It’s interesting to me that in this day and time, as knowledgeable as we have become due to the advent of software, we still can’t seem to put a handle on who should price our used cars, how we should price our used cars, or what (software) should price our cars. Well, I may have a simple solution to this problem.
A month ago I had an idea to go out to the number one sales force in North America and Canada and find the answer. So where did I look, well Sunday morning I went to the Walmart parking lot where the cars, trucks, motor homes and motorcycles are parked with for sale signs on them. I went to the drug store parking lots and to the corner parking lots where the banks were closed, but the used cars for sale were out front.
I picked out three vehicles, I wrote down the miles on the vehicles, the prices, the equipment and phone numbers. I waited for two weeks and I called each one. I think what you will find from this experiment is very interesting.
One was a 2006 Toyota Tacoma, nice truck with 32,000 miles. The other was a 2003 Ford Mustang with 92,000 miles. The third and final vehicle was a 2002 Ford Excursion with 131,000 miles. I called on the Toyota truck seller and he immediately told me the vehicle had been sold. I asked him if he sold it at the price he wanted. He told me his truck was very nice and he got what he wanted even though he had to give a little discount. He was happy and wished me luck in finding a Toyota like the one that had served him well.

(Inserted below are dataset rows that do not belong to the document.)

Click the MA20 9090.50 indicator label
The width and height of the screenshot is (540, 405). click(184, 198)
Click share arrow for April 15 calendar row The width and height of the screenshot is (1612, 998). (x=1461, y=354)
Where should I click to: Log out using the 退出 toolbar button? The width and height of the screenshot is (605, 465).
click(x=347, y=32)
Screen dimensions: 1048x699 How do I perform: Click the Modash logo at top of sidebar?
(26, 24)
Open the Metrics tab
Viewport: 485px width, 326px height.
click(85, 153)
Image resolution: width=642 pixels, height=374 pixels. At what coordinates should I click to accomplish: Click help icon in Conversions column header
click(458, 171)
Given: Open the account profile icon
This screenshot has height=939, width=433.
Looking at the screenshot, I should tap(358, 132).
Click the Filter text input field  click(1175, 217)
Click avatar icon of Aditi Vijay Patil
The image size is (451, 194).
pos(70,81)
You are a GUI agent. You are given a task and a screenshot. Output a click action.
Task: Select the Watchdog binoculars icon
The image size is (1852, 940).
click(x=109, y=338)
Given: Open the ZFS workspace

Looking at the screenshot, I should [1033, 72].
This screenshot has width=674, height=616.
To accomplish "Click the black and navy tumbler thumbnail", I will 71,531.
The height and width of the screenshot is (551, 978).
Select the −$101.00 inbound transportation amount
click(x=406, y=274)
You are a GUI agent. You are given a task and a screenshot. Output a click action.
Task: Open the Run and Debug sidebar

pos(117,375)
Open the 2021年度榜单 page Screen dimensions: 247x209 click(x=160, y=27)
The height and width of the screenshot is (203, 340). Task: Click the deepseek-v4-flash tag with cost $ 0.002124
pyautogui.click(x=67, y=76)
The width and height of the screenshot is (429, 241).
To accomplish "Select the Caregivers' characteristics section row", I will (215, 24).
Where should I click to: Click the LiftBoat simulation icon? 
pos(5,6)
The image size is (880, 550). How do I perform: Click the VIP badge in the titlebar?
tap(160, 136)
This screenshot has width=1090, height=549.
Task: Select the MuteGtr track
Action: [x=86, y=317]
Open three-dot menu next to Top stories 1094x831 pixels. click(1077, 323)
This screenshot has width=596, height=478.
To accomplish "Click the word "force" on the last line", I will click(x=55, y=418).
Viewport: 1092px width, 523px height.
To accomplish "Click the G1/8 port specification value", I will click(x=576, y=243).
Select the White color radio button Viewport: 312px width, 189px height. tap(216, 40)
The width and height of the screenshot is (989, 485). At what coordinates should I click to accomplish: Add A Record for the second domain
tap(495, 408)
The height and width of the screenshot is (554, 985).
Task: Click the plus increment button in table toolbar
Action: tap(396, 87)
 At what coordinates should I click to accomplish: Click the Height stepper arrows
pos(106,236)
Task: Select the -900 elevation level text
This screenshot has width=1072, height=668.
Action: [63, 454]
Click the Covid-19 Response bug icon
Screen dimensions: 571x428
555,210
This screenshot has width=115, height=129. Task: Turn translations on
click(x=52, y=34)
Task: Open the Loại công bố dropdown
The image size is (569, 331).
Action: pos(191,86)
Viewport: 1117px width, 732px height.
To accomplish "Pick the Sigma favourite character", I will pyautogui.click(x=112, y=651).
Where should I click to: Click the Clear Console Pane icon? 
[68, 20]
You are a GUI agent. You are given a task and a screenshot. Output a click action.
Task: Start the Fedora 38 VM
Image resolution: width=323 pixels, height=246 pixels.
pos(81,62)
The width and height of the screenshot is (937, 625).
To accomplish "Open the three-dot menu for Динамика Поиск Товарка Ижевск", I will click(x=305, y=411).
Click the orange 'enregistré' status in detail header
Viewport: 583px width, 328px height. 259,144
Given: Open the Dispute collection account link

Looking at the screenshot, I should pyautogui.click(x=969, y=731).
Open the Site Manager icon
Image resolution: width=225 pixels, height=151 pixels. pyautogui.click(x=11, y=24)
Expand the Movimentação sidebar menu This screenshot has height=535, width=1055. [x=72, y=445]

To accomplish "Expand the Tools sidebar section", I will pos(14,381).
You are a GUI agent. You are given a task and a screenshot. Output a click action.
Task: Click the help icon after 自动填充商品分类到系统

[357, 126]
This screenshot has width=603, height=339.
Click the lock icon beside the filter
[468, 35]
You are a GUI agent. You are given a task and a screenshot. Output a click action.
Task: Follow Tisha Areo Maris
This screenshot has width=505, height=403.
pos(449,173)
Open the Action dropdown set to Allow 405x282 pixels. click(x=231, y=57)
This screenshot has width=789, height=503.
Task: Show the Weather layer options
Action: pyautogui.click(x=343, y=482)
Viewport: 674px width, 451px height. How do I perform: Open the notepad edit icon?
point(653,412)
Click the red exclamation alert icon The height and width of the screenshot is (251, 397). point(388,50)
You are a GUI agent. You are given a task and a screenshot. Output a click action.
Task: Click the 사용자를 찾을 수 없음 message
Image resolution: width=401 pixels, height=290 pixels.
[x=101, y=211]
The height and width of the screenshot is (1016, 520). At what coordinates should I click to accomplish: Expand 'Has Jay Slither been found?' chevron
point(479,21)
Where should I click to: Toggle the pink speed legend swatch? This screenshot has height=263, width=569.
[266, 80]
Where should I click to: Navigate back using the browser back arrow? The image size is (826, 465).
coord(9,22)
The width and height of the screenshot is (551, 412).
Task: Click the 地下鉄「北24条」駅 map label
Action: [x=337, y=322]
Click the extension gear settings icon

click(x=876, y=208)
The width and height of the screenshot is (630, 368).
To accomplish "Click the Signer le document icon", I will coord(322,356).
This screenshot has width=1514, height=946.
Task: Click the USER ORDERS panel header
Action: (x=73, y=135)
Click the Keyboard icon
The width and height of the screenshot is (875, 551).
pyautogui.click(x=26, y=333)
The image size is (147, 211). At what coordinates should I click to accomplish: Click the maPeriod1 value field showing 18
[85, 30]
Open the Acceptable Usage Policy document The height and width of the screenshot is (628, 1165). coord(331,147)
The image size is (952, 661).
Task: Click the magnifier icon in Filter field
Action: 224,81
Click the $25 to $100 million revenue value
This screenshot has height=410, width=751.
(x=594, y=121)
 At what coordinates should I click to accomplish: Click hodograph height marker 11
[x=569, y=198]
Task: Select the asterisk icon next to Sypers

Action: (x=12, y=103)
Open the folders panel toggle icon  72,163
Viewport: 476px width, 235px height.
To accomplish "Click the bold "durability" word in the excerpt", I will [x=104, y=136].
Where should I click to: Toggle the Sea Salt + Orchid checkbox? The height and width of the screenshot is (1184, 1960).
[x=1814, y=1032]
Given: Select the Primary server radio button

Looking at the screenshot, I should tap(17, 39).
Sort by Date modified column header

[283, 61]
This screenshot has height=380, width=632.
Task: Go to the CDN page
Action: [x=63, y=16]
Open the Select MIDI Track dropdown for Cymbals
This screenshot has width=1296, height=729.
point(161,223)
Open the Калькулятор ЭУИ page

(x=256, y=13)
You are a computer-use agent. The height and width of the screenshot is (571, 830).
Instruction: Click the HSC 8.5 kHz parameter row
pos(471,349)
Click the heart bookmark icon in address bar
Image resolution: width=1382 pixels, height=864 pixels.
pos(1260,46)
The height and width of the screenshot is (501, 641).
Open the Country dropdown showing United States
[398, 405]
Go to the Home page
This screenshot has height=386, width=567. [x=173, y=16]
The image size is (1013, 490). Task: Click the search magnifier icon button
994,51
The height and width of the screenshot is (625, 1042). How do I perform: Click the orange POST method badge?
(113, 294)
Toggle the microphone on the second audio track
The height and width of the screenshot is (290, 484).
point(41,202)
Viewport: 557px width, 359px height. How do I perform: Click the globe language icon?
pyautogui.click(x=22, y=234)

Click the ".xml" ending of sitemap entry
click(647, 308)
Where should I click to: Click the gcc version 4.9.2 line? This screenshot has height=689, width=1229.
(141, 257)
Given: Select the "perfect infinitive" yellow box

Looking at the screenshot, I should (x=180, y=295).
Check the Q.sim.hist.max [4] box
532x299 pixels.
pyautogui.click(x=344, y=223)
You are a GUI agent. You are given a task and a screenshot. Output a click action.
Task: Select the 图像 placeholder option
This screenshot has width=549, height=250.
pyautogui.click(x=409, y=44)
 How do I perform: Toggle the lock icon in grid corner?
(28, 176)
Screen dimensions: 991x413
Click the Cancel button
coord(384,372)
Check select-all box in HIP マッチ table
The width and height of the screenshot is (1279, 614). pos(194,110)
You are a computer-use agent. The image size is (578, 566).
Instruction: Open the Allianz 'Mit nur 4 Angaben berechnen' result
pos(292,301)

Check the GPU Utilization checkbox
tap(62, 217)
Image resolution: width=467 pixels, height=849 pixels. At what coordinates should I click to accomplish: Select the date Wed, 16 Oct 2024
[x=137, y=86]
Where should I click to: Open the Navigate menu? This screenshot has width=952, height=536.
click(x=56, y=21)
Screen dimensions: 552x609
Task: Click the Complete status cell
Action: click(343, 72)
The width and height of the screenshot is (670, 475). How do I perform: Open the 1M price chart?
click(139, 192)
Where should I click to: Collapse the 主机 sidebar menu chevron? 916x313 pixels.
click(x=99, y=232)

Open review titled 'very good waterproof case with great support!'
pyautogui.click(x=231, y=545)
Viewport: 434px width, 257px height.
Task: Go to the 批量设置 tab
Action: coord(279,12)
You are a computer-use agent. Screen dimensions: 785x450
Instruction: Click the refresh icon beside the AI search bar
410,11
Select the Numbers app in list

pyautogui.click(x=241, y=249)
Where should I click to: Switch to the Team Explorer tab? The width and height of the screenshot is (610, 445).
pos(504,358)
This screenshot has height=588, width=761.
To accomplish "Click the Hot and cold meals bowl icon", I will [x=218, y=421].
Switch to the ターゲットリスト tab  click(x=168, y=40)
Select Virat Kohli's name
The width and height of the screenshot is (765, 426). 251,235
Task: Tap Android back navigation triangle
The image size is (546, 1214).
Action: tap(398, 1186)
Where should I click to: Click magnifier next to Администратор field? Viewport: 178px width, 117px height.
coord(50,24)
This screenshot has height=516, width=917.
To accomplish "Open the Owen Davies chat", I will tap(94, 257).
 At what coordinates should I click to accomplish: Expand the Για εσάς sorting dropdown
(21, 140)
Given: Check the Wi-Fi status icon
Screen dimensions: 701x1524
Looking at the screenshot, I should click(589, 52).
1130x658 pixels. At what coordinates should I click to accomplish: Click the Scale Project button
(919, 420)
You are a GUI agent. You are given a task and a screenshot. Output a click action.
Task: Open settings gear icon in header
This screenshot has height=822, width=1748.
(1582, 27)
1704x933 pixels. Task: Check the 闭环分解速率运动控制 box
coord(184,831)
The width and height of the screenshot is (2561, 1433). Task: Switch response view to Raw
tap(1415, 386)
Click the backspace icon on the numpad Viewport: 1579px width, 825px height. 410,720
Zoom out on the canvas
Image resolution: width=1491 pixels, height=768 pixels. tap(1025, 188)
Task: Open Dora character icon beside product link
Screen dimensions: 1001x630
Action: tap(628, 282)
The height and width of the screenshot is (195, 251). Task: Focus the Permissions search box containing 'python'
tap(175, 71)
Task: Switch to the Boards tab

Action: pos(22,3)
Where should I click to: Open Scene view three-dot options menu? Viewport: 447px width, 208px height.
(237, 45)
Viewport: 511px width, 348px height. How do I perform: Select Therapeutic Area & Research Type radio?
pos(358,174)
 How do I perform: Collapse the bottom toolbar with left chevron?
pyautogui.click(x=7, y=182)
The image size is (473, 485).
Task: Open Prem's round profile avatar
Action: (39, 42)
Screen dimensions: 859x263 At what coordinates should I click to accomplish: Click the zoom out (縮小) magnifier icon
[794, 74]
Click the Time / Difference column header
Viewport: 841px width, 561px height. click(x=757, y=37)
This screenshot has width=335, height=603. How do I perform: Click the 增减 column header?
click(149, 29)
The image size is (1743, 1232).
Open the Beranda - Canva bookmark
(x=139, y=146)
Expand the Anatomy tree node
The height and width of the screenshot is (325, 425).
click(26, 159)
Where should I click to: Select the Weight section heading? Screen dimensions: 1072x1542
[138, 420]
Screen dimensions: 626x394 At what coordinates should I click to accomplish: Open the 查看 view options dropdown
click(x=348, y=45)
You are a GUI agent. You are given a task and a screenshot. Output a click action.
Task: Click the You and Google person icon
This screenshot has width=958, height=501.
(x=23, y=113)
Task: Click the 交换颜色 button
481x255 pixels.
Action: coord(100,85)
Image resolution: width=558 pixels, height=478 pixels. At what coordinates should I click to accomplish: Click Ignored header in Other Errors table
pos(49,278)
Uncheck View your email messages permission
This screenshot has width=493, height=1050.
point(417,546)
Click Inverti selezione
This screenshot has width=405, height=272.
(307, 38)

In calling on the Mustang, I found out they had given the vehicle to their granddaughter at much urging from the wife. He thought she was too young to have the Mustang and I almost never got off the phone with him.
The interesting vehicle was the Ford Excursion. This individual had his truck with 131,000 miles for sale at $8,890. I asked him if he had already sold his truck and he said yes. I asked him if he got what he wanted for it since it seemed a little expensive. He said he had to discount it $500 because it needed new tires and he told me that the buyer said if he would put new tires on it they would buy it. This truck was clean, however the miles were high and the tires were weak. I asked him why someone would want a vehicle with 131,000 miles on it and he asked me why I would want one with 131,000 miles on it. I made up a story that I wanted to pull a camper trailer and didn’t want to invest in a new one. He told me that the individual that bought his truck wanted to pull a stock trailer and was going to be in cattle yards and on farms, so the truck was going to get dirty and messed up. The buyer was more concerned with how the vehicle had been serviced and any problems that the seller may have had had or experienced while owning the Excursion. The seller said he spent a lot of time with the buyer telling him exactly what had happened to the truck during the time he had owned it and the things that he had done to it. That’s when I asked him if he thought that by sharing the knowledge of what he had done with his truck like how he used his truck and serviced his truck, helped him sell it. He said absolutely because the buyer knew what he wanted. The buyer was looking for a Ford Excursion and he knew what he wanted to use it for and he saw it at Walmart parking lot when he went shopping with his wife.
His closing comment to me was: “I guess I was at the right place at the right time with the right vehicle.”
Let’s analyze those three stories. All three of those vehicles found a home somewhere within two weeks. They were priced according to what the seller wanted not what someone told them they should ask. In each case the individual selling their vehicle was prepared and knowledgeable on presentation and were firm and committed to what they felt their vehicle was worth. I personally think that gross is a state of mind and a state of strength or weakness in a sales manager. It is easier to blame poor performance on something else rather than himself, for the inability to train his staff on how to make gross profit on a pre-owned vehicle.
Now, that’s my story and I’m sticking to it.